David Scowsill, president and CEO of the WTTC, said: “The world has mostly been focused on Asia-Pacific as the fastest-growing region, but our latest figures demonstrate the potential in Africa’s travel and tourism industry, which is ripe for investment.” South Africa seems already well on its way to become a favorite destination for U.S. travelers. The country recently saw its currency tumble against the U.S. dollar to almost 14 rands to the U.S. dollar, making a vacation in the African country a “bargain” for most U.S. travelers.

Rowena Robartes, specialist travel consultant for Boundless Africa, explains the company has seen an increase in demand from the U.S. market, with requests for longer stays. She explains travelers now often request two full weeks instead of just eight nights.

Onne Vegter, director of Wild Wings Safaris, says high-end travelers definitely see South Africa as a bargain destination. He says: “I would say the most visible result of the weakening rand is that travelers are opting for higher-end, luxury options.
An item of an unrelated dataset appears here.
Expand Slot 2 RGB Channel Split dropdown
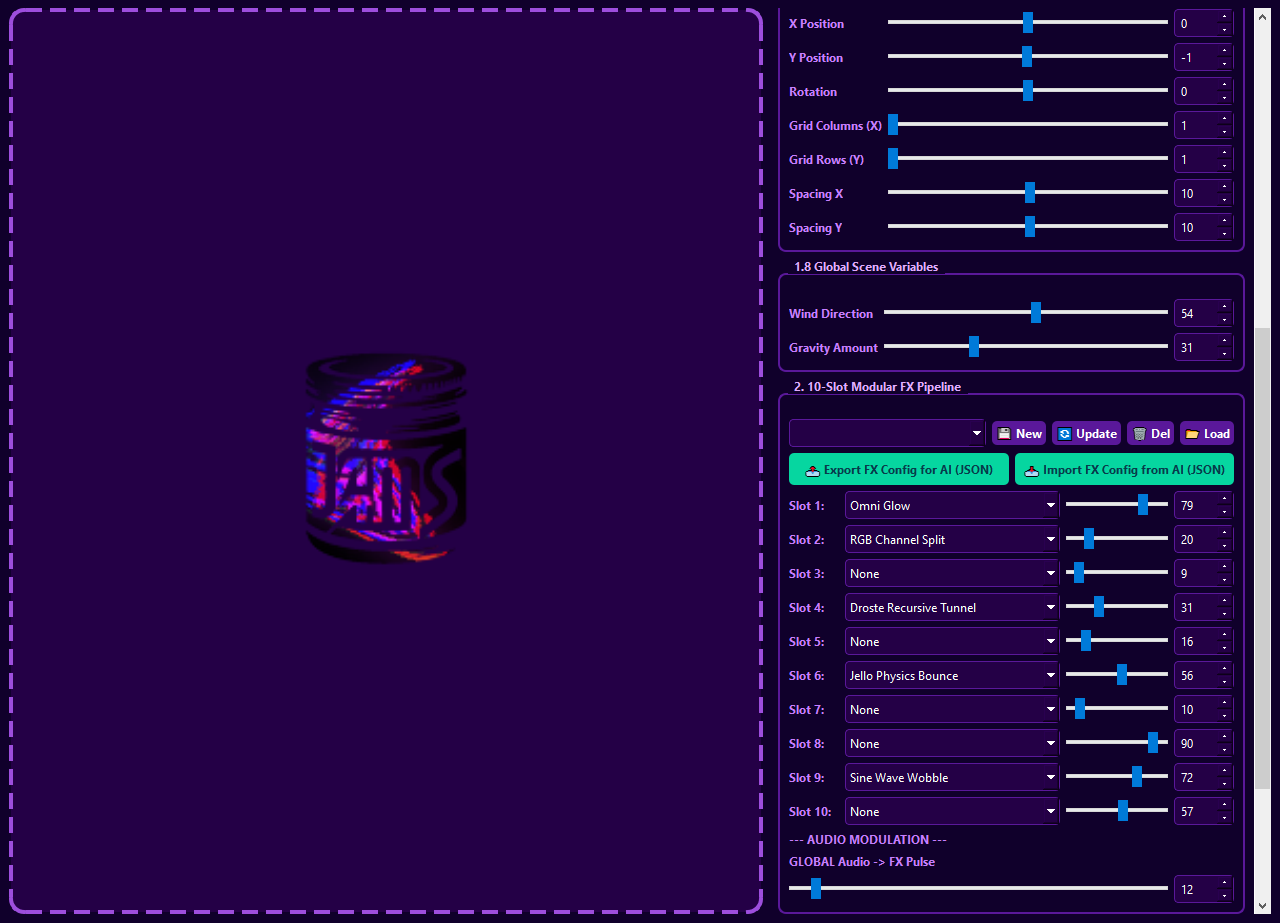1280x923 pixels. pos(951,540)
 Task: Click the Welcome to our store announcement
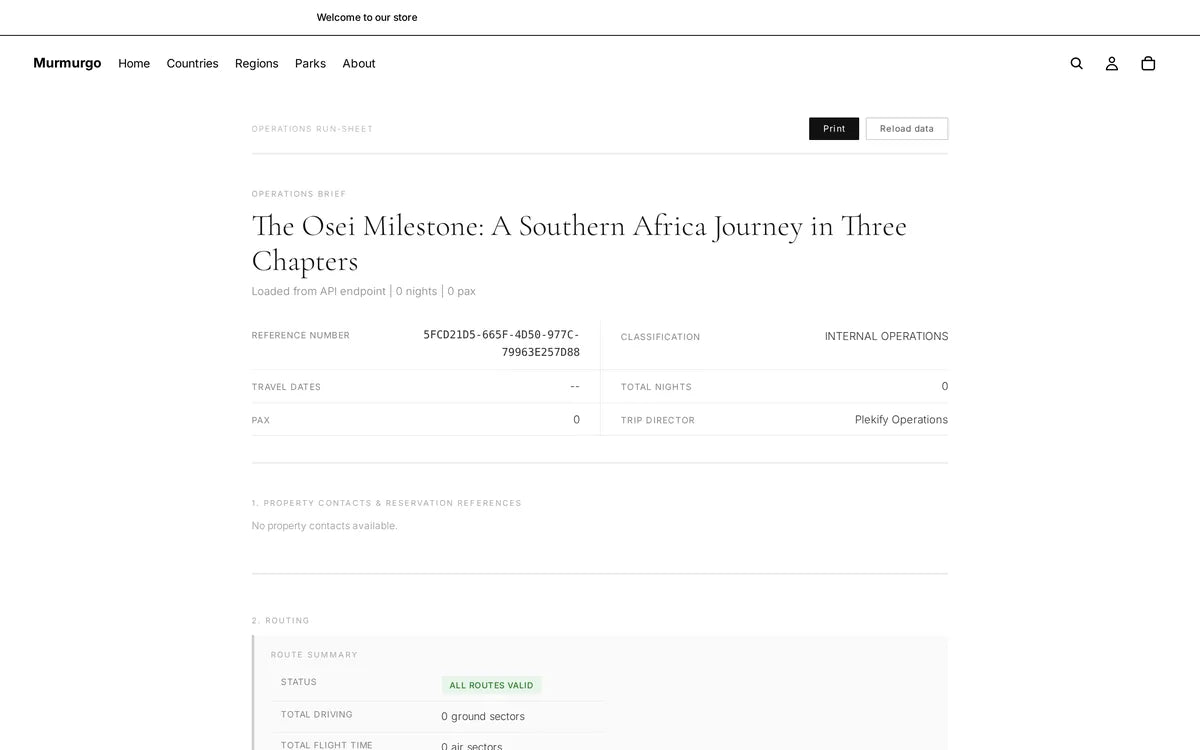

Travelers are able to choose between a wider variety of lodges and hotels that now fit within their budget, which has allowed us to upsell some guests to higher-end properties.”

Sherwin Banda, president of Africa Travel Inc., says South Africa is the operator’s most popular African destination, and the value is a huge factor. He says: “Travelers are surprised as safaris are cheaper than ever before.  There are many perceptions out there that Africa is extremely expensive so [clients are] pleasantly surprised when they see some of African Travel’s packages for under $5,000 including international air.”

Marcia Gordon of Extraordinary Journeys agrees, saying that although most U.S. travelers are unaware of the unprecedented buying power they now have in South Africa and Namibia, they are pleasantly surprised when they realize how far their dollars will stretch.

Says Gordon: “We definitely steer those who are more budget-conscious toward South Africa because they can get a great product at a really comfortable rate. And for those who really want luxury, South Africa sweetens the deal by making upgrades possible or for allowing people to look at five- rather than four-star properties.”

A weaker rand has always been a critical element in keeping South Africa a price-competitive destination, says also Gary Lotter, managing director for Go2Africa. He explains, however, that an immediate response to a weaker rand is not common; what the industry tends to see is increasing demand over period of time that is accompanied by sustained weakness of the currency.

However, although the potential of Africa is limitless when it comes to tourism, Scowsill warns that to fully realize this, African nations must collectively focus on key areas such as tourism infrastructure, improved air connectivity and common visas. During Routes 2015, which was held in Durban from from Sept. 19 to 21, Scowsill remarked that South Africa’s new immigration regulations, which require travelers under 18 to carry an unabridged birth certificate and other documentation, is undoubtedly negatively affecting tourism. He congratulated the South African government for appointing a task team to look into the effects of the new regulations on tourism but warned that the country needs to move fast in order to limit the impact.

According to ForwardKeys, a company that monitors future travel patterns by analyzing 14 million reservations each day, the damage has already been done. The research company says international family arrivals to South Africa have fallen 10% year over year since the introduction of the new requirement for children. From the U.S., family travel to South Africa is down as much as 18%.

Gordon admits she has also seen a slight decrease in families with young children traveling to South Africa. She argues, however, that although the visa regulations don’t help, there are some other reasons for this decline. She says: “I think that since the Ebola scare, Africa as a whole has been removed from people’s list for a while.”